- Texas-based WCA Waste recently set new 2030 sustainability goals that include plans to reduce greenhouse gas emissions (GHG) 35% by shifting more of its fleet to compressed natural gas (CNG) and mitigating landfill emissions. Baseline carbon accounting data is expected to be released next year. The company also aims increase its recovery of recyclables by 50%.
- WCA's fleet currently comprises 16% CNG vehicles, but the company expects it could increase that to at least 50%. CEO Bill Caesar told Waste Dive he sees opportunities for new or expanded fueling infrastructure in Houston, Kansas City, Missouri and parts of Florida.
- ESG is still seen as an evolving area for the sector and WCA's move comes as some other large players have still not set specific targets or pledged to publish carbon accounting data. WCA describes itself as the eighth largest non-hazardous solid waste collection and disposal company in North America, reporting $400 million in annual revenue in this latest report.
WCA reported partial or full progress toward multiple goals set in its first report last year around route optimization, leachate management, recycling quality, employee relations and community engagement. Caesar said that initial report came from an internal analysis of existing operations through the environmental, social and governance (ESG) lens, rather than any investor pressure or seeking positive optics.
“[It] wasn’t driven by a desire to simply reduce carbon footprint, it was really a dual goal. It was what are the things that we can do as a company that will allow us to support the environment, and at the same time either reduce our costs or do something that helps us improve our customer service in some way," said Caesar. “I don’t think it’s that hard to get to both of those things."
In addition to its environmental goals, WCA aims to have zero lost time injuries and reduce its OSHA Total Recordable Incident Rate to at least 2.5 (from 3.7 in 2018 and 4.6 in 2019) by 2030. Increasing use of technology and improving employee engagement are factors in that effort. The company is also working to reach a 20% voluntary turnover rate (as compared to 31% in 2018 and 27.76% in 2019). Finally, it plans to make $250,000 in charitable contributions each year and participate in "annual dedicated volunteer efforts."
For this second report, which Caesar personally wrote much of, WCA informed its strategy by focusing on four key United Nations Sustainable Development Goals (SDGs) and chose to set a smaller list of new goals over a longer timeframe so "we can factor that into our investment assessments and our capital expenditure planning." Like other vertically-integrated operators in the industry, WCA sees its fleet and landfills as among the largest sources of GHG emissions.

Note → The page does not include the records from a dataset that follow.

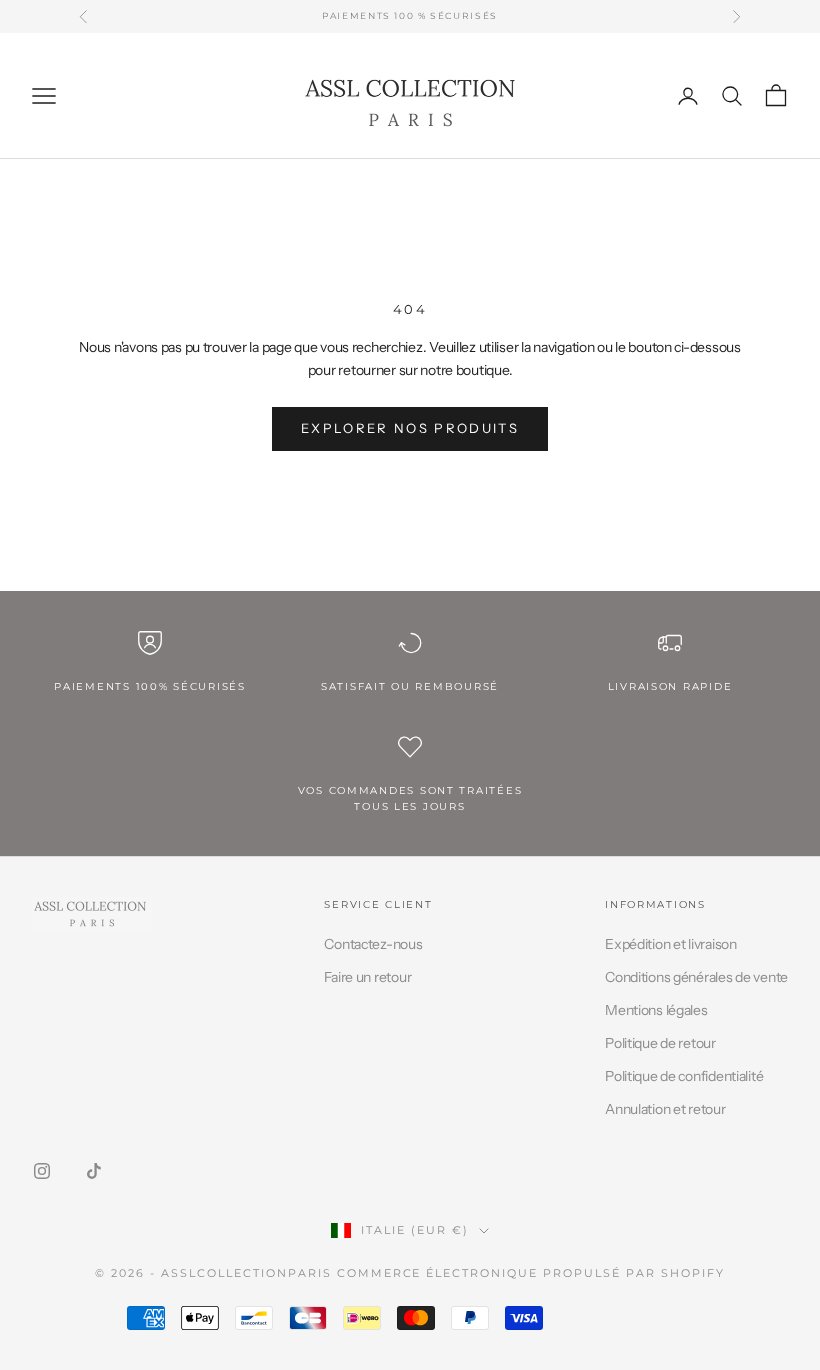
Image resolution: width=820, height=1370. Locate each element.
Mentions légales (656, 1010)
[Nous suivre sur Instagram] (42, 1171)
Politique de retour (660, 1043)
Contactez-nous (373, 944)
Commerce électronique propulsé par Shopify (531, 1273)
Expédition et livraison (671, 944)
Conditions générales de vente (696, 977)
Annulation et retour (665, 1109)
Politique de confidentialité (684, 1076)
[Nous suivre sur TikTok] (94, 1171)
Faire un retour (367, 977)
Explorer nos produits (410, 428)
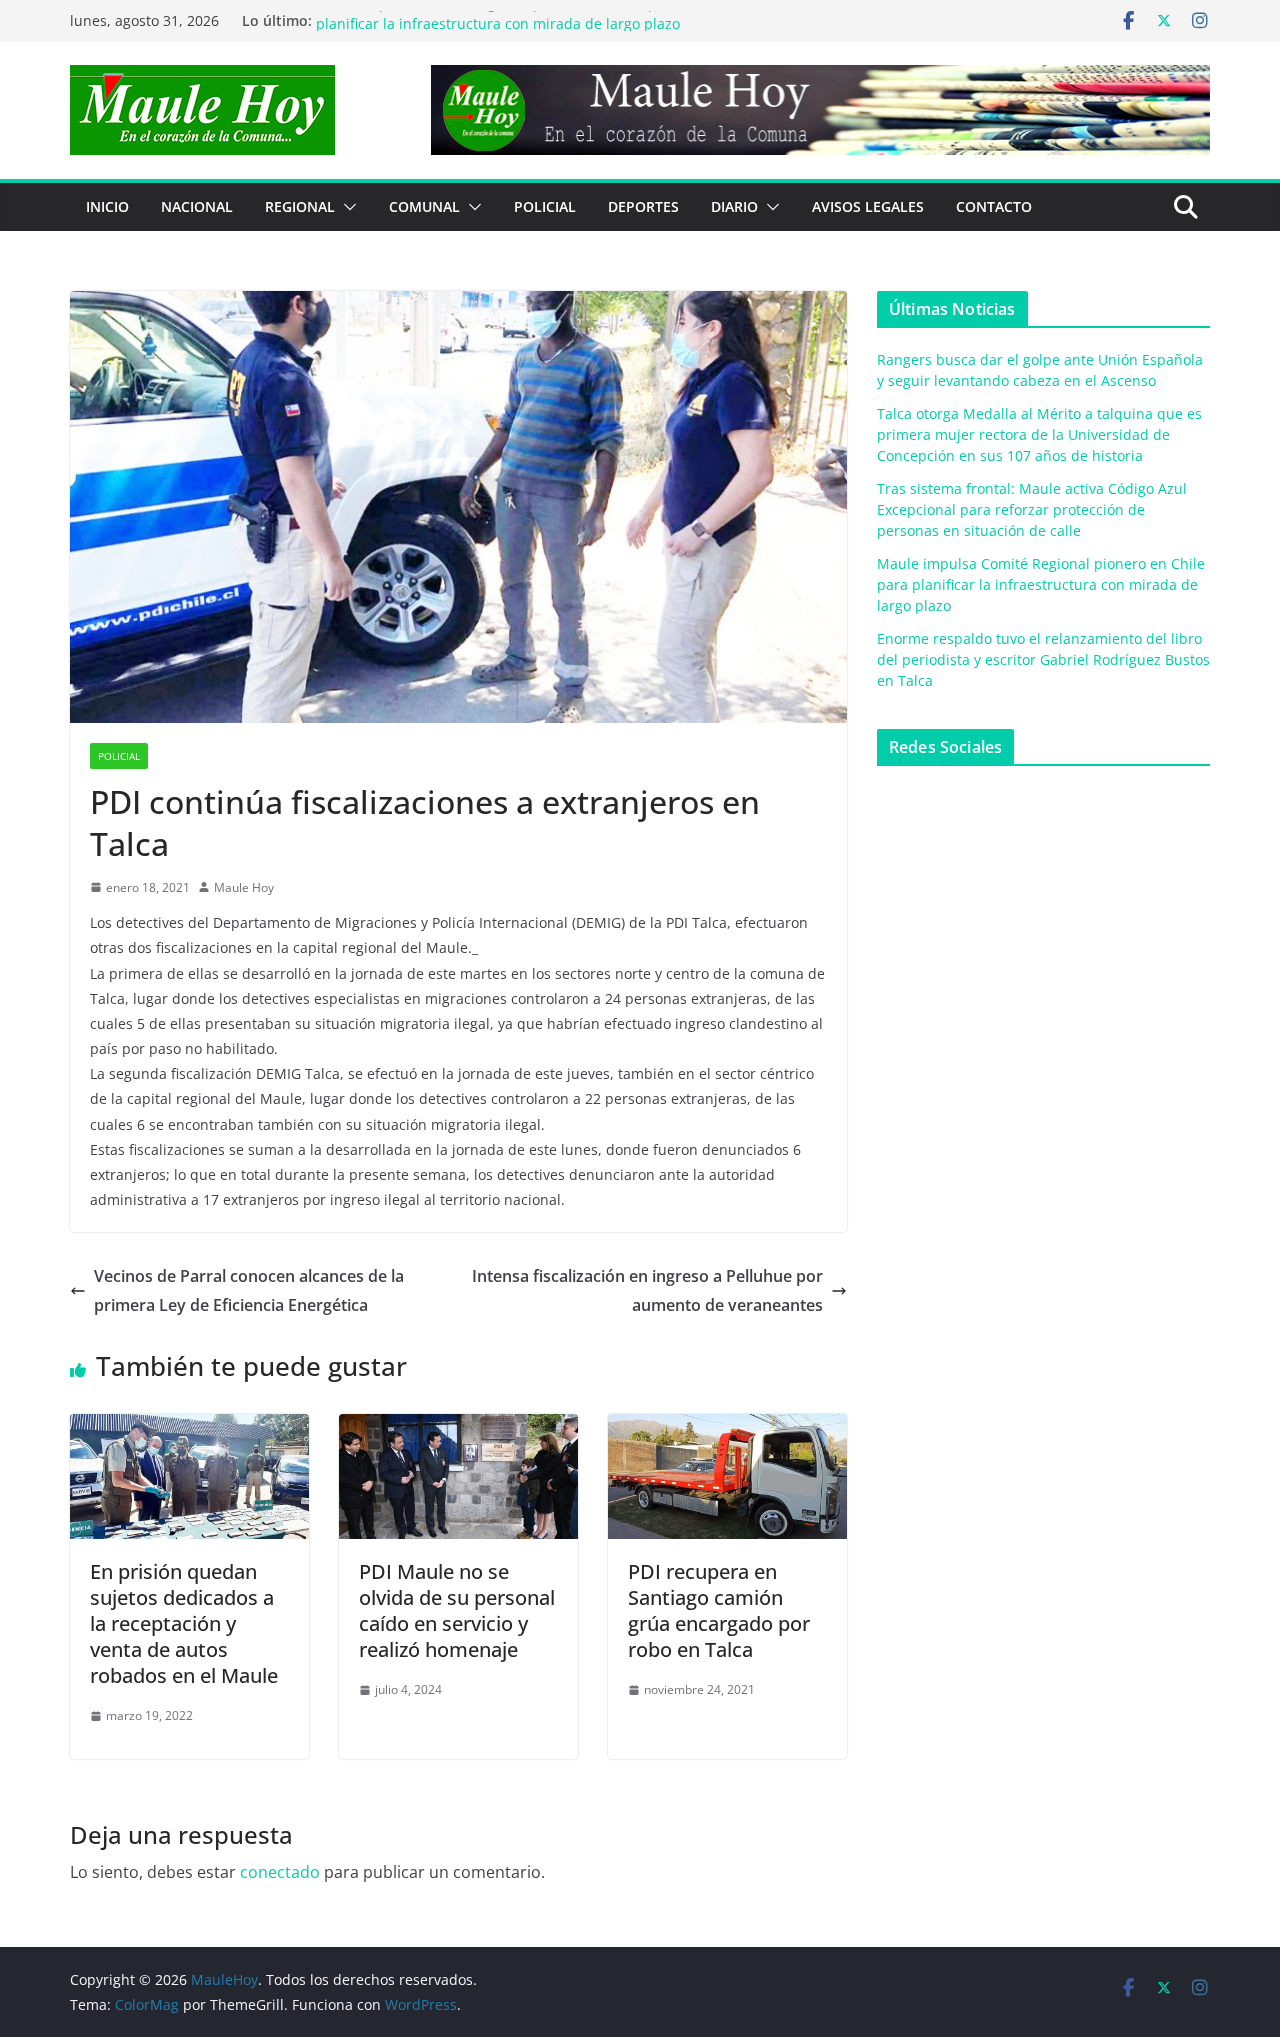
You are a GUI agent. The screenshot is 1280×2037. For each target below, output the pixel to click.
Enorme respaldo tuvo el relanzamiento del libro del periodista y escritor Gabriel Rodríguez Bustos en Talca (1043, 659)
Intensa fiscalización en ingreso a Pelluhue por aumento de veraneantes (647, 1290)
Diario (734, 206)
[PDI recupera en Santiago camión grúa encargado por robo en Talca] (727, 1428)
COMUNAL (424, 206)
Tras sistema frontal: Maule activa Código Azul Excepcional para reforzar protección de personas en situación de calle (1032, 509)
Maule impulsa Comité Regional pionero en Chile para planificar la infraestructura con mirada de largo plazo (498, 30)
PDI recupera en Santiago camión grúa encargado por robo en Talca (719, 1610)
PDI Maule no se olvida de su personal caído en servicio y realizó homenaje (457, 1610)
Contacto (994, 206)
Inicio (107, 206)
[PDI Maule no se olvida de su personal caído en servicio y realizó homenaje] (458, 1428)
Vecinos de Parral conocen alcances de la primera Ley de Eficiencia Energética (249, 1290)
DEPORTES (643, 206)
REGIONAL (300, 206)
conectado (280, 1872)
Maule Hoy (244, 887)
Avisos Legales (868, 206)
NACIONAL (197, 206)
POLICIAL (545, 206)
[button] (346, 207)
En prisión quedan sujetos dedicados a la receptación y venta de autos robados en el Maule (184, 1623)
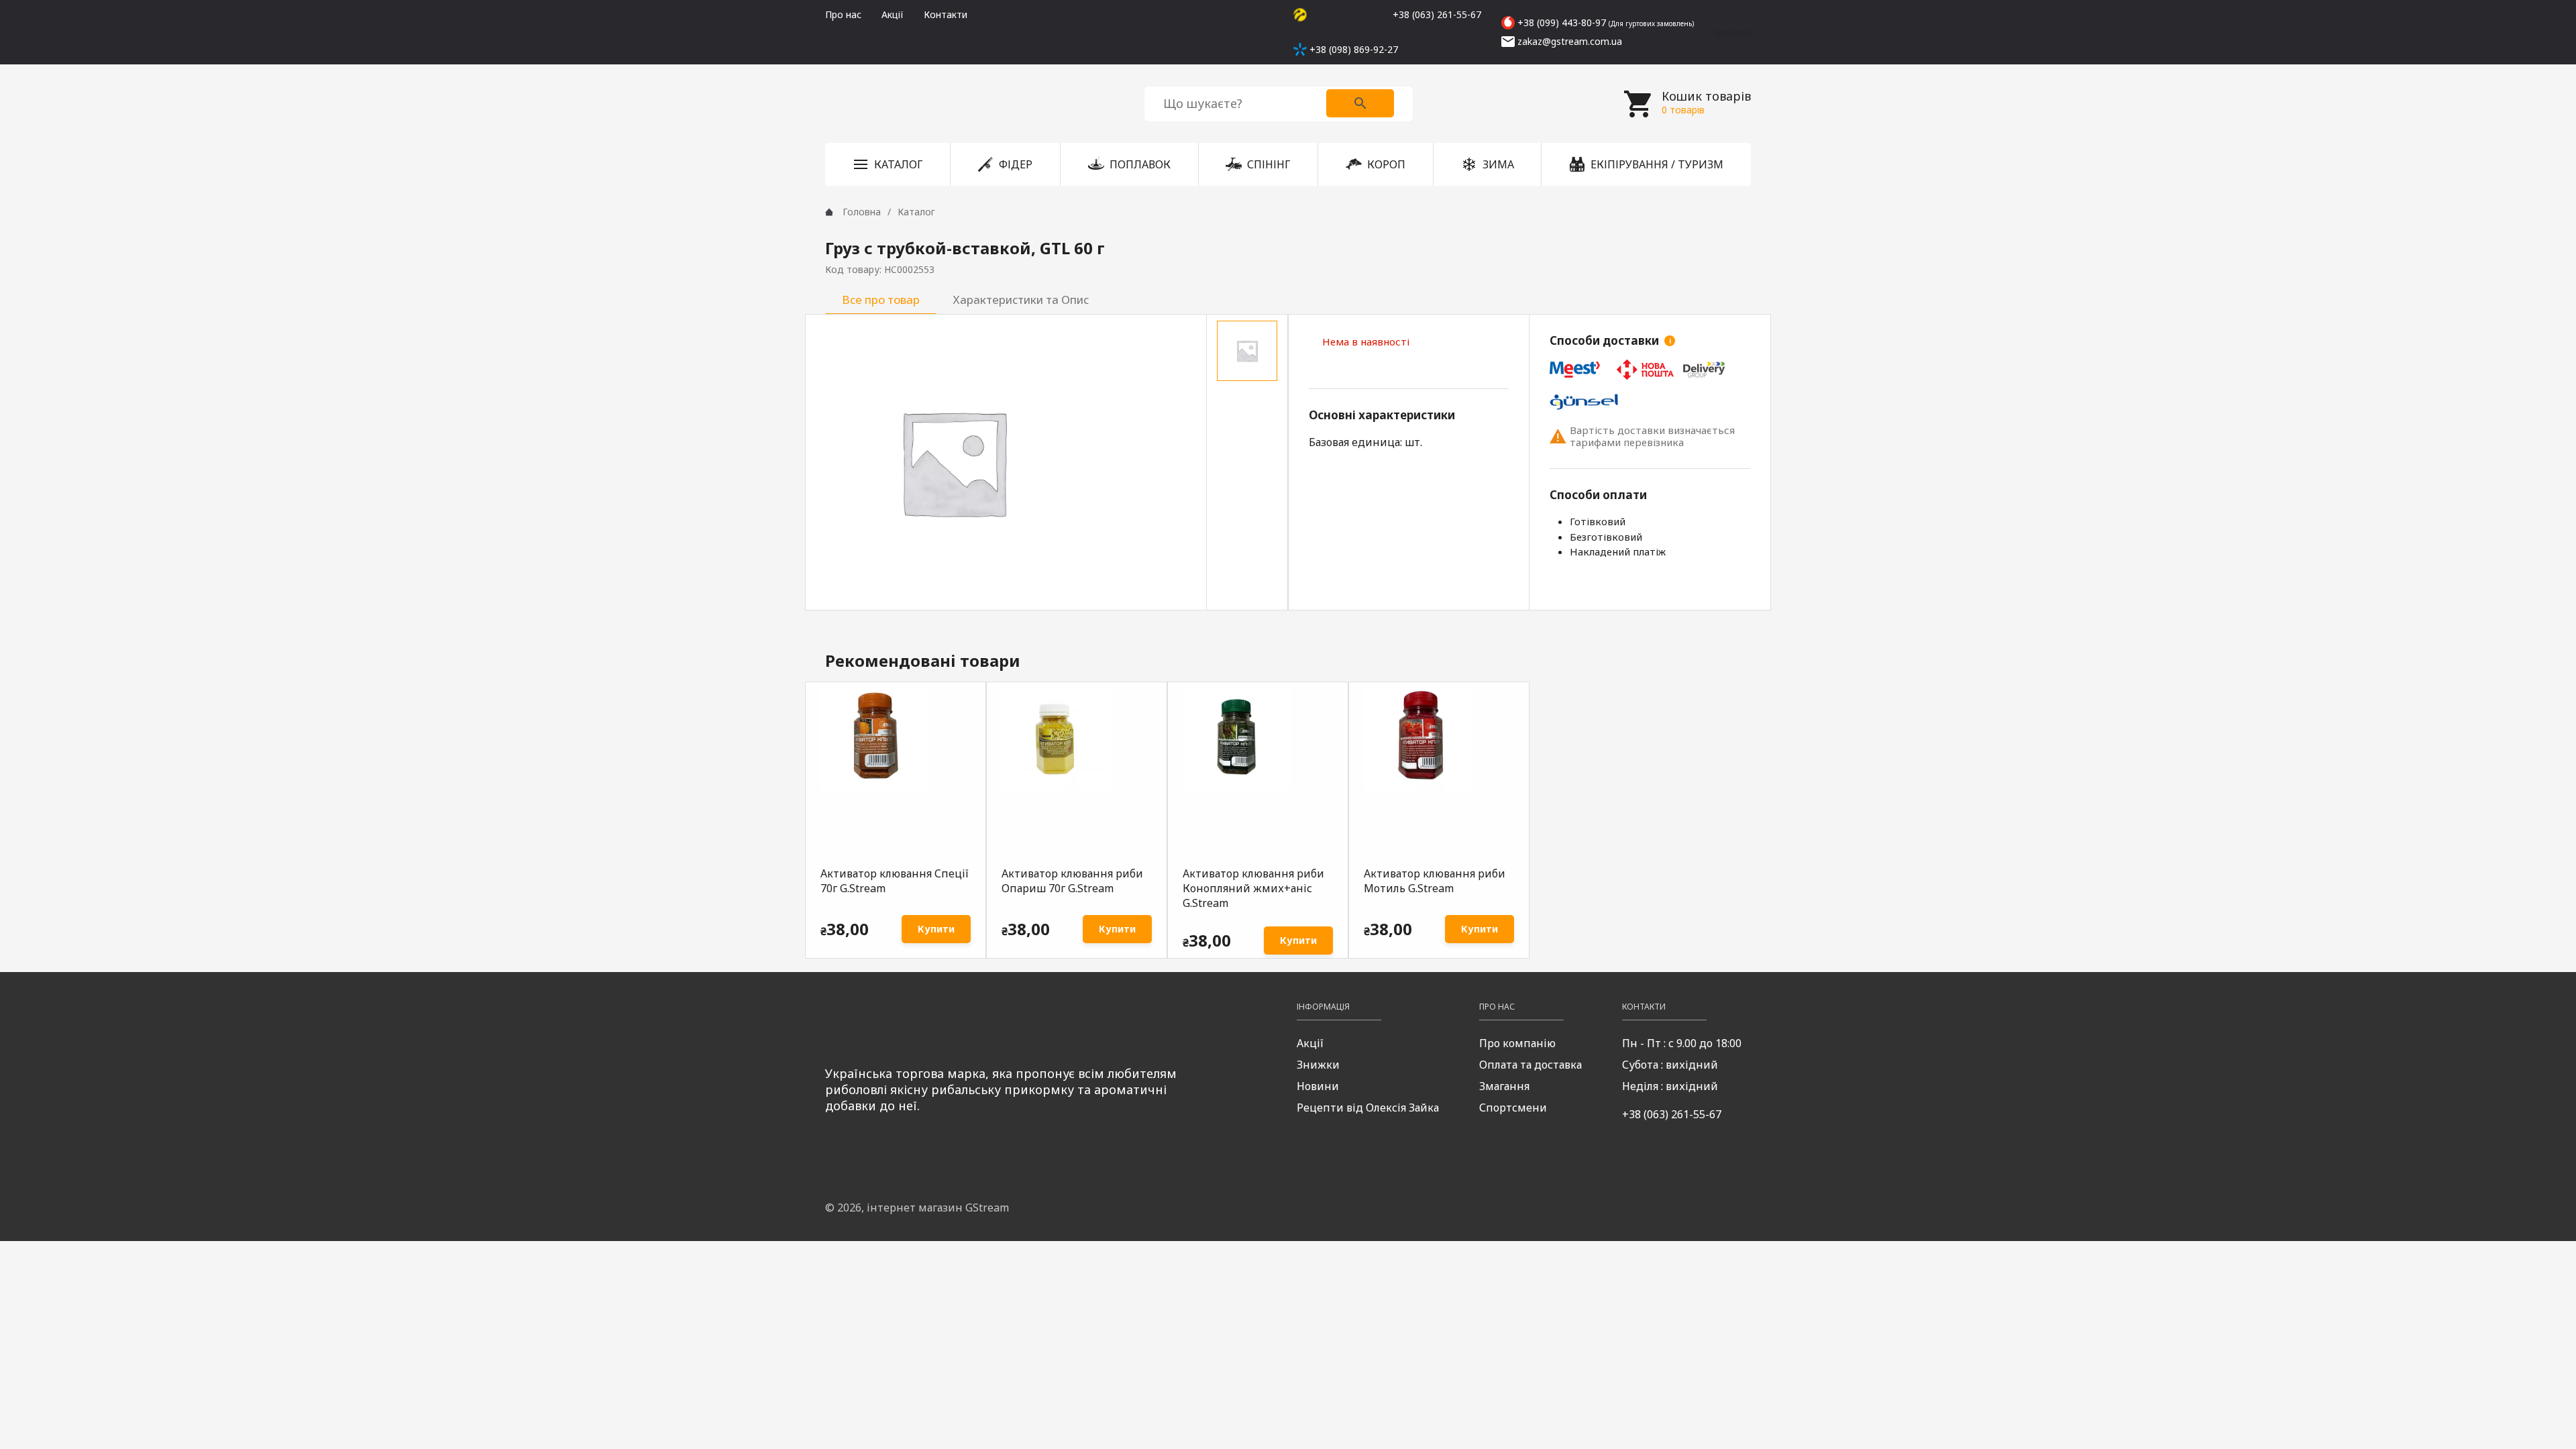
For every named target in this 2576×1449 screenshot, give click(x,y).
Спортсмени (1513, 1107)
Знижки (1318, 1064)
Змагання (1504, 1086)
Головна (862, 211)
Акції (892, 14)
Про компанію (1517, 1043)
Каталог (916, 211)
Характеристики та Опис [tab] (1021, 299)
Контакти (945, 14)
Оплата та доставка (1530, 1064)
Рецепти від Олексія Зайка (1368, 1107)
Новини (1318, 1086)
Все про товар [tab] (881, 299)
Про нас (843, 14)
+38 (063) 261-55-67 (1671, 1114)
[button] (887, 164)
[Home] (829, 212)
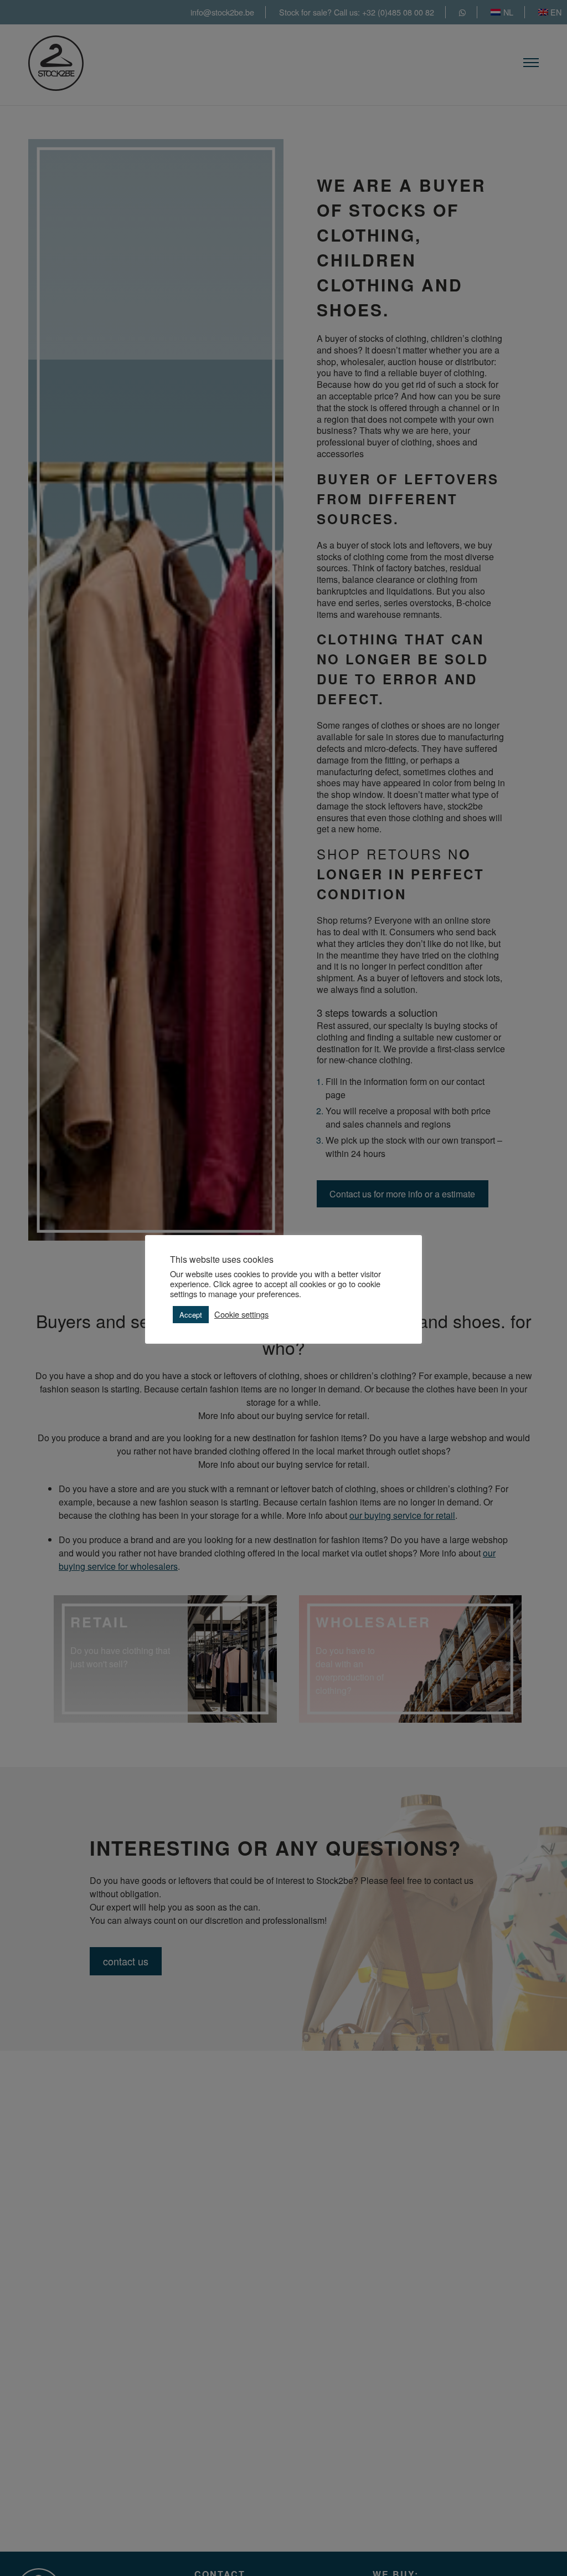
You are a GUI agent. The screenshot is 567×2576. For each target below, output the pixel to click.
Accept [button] (190, 1314)
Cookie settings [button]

WCA's share of smaller operations with less than 25 trucks means it won't be able to justify the investment in CNG fueling infrastructure at every site, but Caesar sees a clear path in denser markets. While its share of CNG vehicles was once more than 20%, that dropped slightly following acquisitions in recent years because "the chances that a smaller company is using CNG trucks is pretty small." Scientists and environmental groups have expressed skepticism about the climate benefits of CNG, a point Caesar recognized, although many agree it is preferable to diesel emissions. Caesar said he does not anticipate alternatives such as electric vehicles will be viable at scale near term.
On the landfill side, WCA currently has 22 sites and four gas-to-energy projects. Additional sites will be reaching sufficient scale to justify investment in more technology to convert the gas into various forms of energy in the coming years, Caesar said. At the same time, when looking through the lens of SDG trends around urban growth, the company's report indicates it will need to move to "secure/expand disposal capacity at WCA landfills near large metropolitan areas to support long-term growth."
Asked whether that move could offset emissions reduction efforts, Caesar said increases in landfill capacity and population growth do drive up GHG emissions but that can be mitigated. Though as discussed with Waste Dive last year, Caesar does not anticipate near-term market changes when it comes to more organics diversion or other alternative approaches in the areas where WCA currently operates.
“I would love for us to get to the point where we’re not focusing on landfill capacity, we’re focusing on conversion technology capacity, but we’re just not there yet," said Caesar. "In the meantime, the trash has to go somewhere. And we’re not going to be the ones investing in those technologies, we’ll be the ones that will be taking those technologies once they’re commercialized and implementing them."
At the same time, WCA does see opportunities to increase its relatively limited presence in recycling as population growth continues in certain markets. The company could increase throughput by 30-40% at its Kansas City MRF (which will soon have new automated systems installed by AMP Robotics) and upward of 50% at its Houston MRF as demand grows, Caesar said.
Larger players Waste Management and Republic Services have set their own GHG reduction targets in recent years, amid mounting concerns around climate change, and GFL Environmental recently pledged to do so. Caesar said he thinks this is an attainable step for other companies of scale and touted the ESG framework as a useful structure for thinking holistically about goals many in the industry already share.
“Frankly, if I can deliver against the safety targets, if I can deliver against the turnover targets and the community partnership targets and I miss the GHG [target], I will still consider that a huge victory because those things to me are as important," he said, noting turnover as a high priority. “If we as an industry can get better on that one metric, we as an industry will get better in a lot of other ways.”